As a young girl, I took much pleasure in browsing through all kinds of magazines: the photographs of fingernails painted in red even helped me to stop biting my nails. As a teenager (also later on,) I loved to read the columns and articles of women who gave advice about any topic you can think of. Mostly women wrote to the author of such column – usually with a header like ‘Dear Mona’ – and asked questions about their relationship (or the lack of having one), about health issues, household tips and even now and then political issues were addressed.
When you asked me around the age of seven, what I wanted to be as an adult, I answered ‘a psychologist for children’. Children of my age, who needed a listening ear always seemed to be attracted to me. Even adults told me their problems, which years later I understood weren’t topics for a young girl to talk and worry about.
As the eldest of children in a merged family I was often the listening ear for the youngsters. Nowadays it still regularly occurs, talking to another person, even strangers: within five minutes people tell me their life-stories, or the recent issues they deal with.

=== Work to complete ===
According to the personal essay above, what did the writer answer at around age seven when asked what they wanted to be as an adult?

Data excerpts
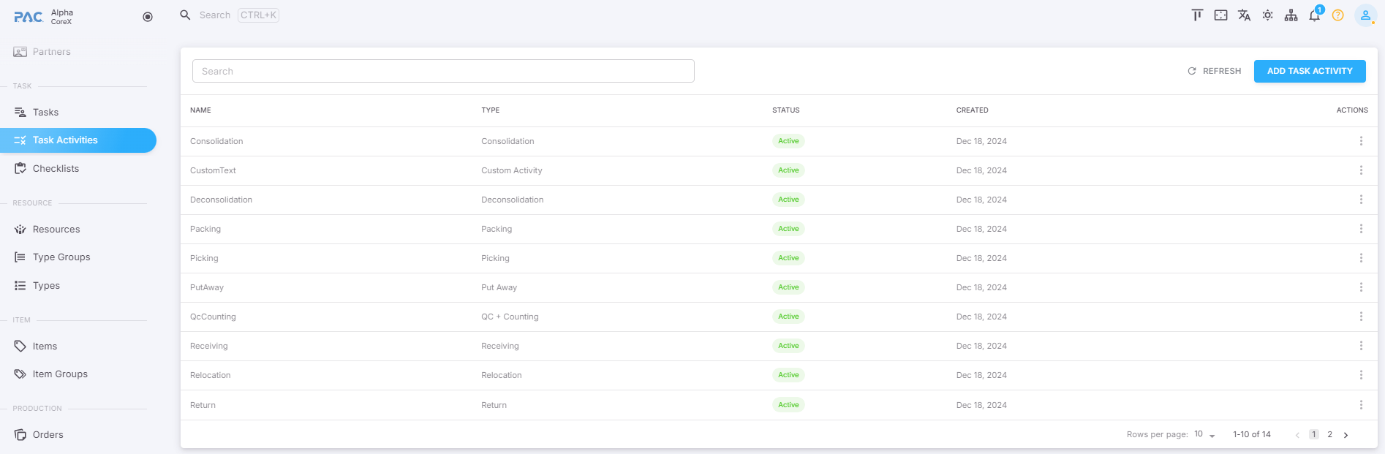The height and width of the screenshot is (454, 1385).
Task: Open the help question mark icon
Action: pos(1337,15)
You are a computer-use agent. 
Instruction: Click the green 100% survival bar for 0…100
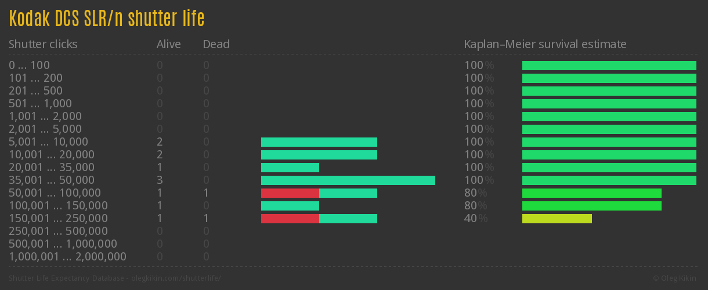tap(609, 66)
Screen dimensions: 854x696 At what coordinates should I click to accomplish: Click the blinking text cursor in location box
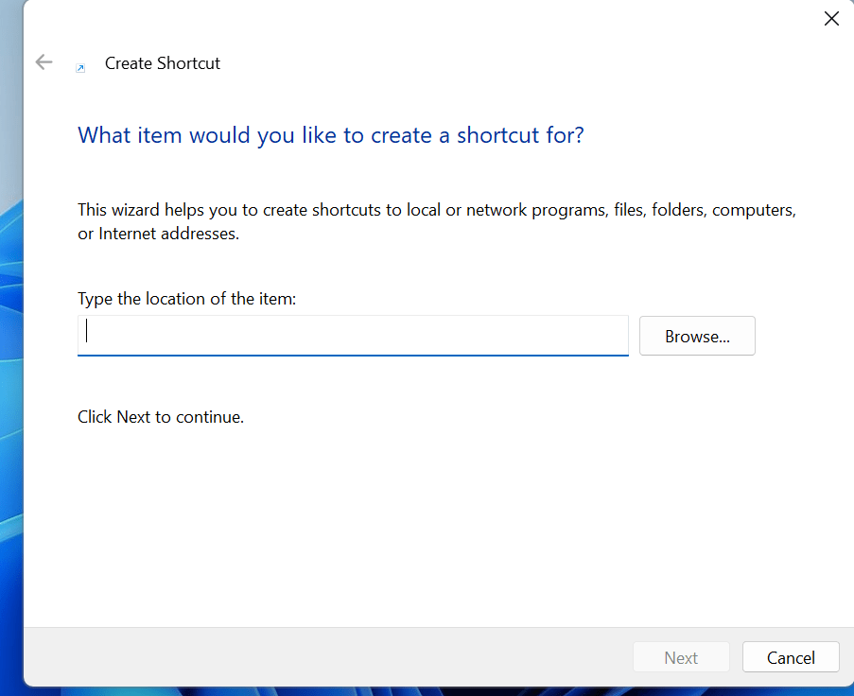pos(87,332)
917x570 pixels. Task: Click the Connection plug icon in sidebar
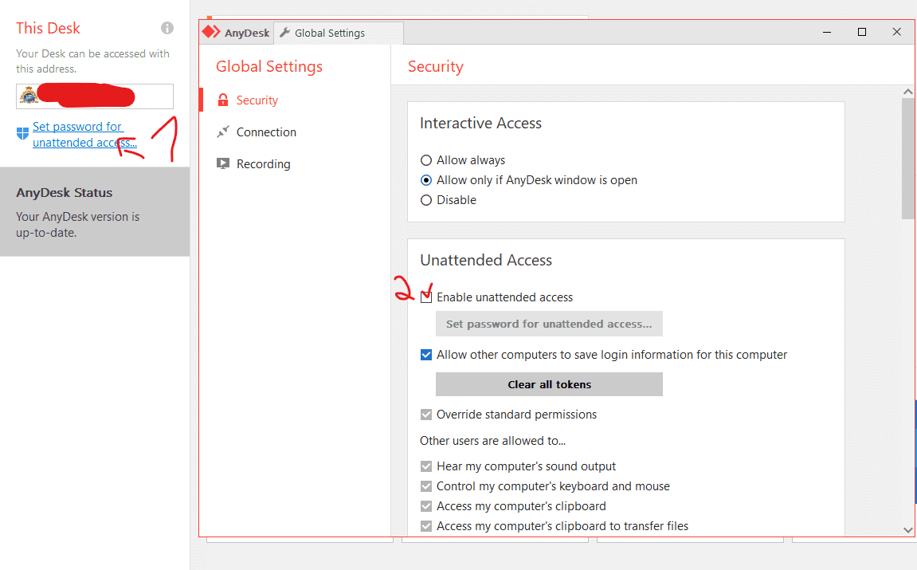[x=223, y=132]

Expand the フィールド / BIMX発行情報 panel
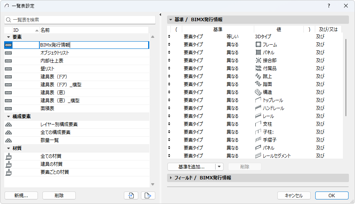pyautogui.click(x=171, y=178)
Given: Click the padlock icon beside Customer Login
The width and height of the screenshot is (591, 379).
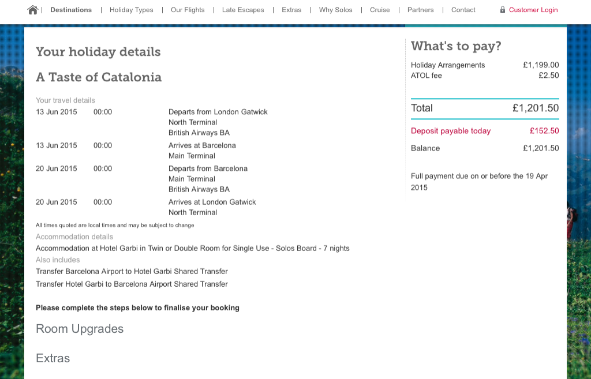Looking at the screenshot, I should (503, 9).
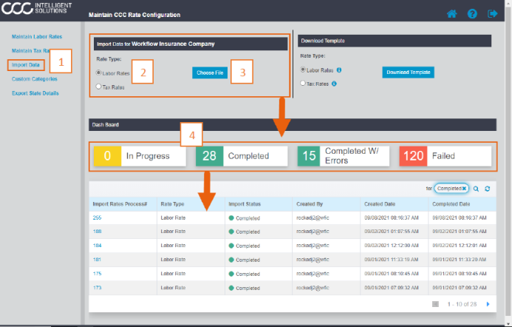Image resolution: width=512 pixels, height=327 pixels.
Task: Remove the Completed filter tag
Action: pos(464,189)
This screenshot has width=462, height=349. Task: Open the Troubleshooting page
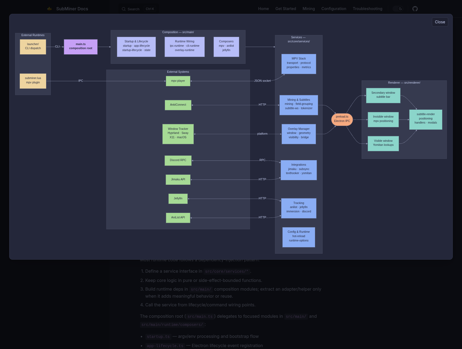point(367,9)
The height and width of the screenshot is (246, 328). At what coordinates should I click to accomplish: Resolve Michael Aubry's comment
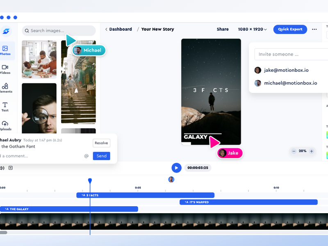pyautogui.click(x=101, y=143)
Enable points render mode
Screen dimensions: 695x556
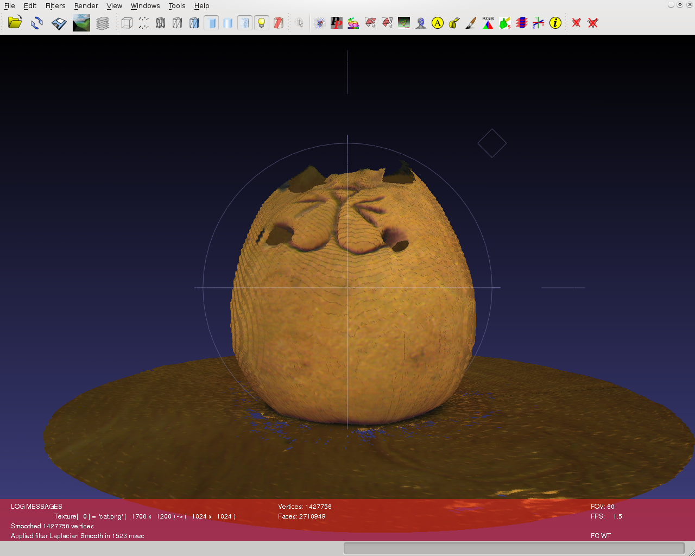click(x=143, y=23)

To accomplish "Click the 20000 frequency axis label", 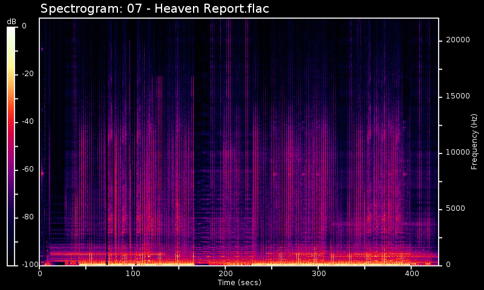I will click(458, 40).
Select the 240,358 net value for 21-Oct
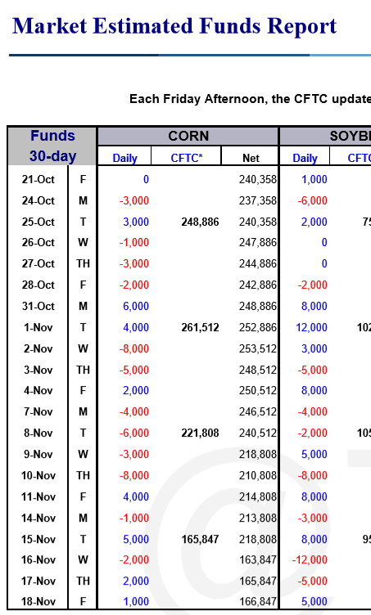The width and height of the screenshot is (371, 615). click(257, 179)
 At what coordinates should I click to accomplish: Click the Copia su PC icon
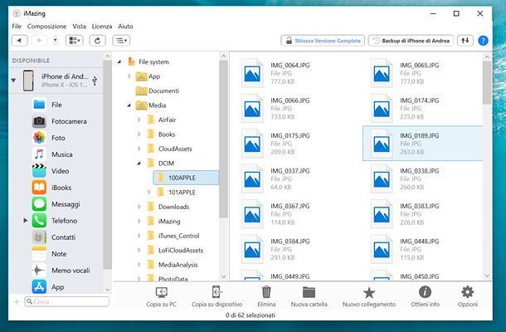coord(161,292)
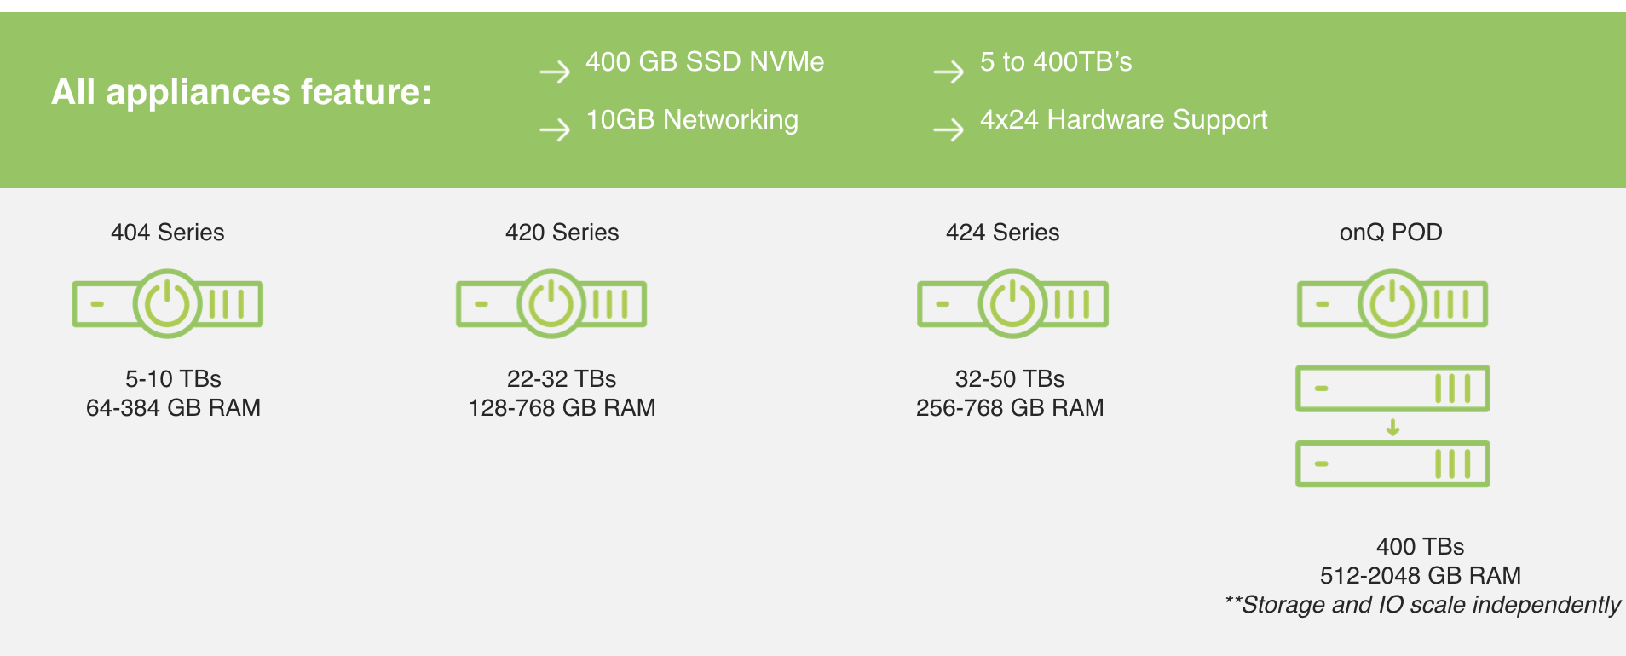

=== Exercise answer ===
A psychologist for children.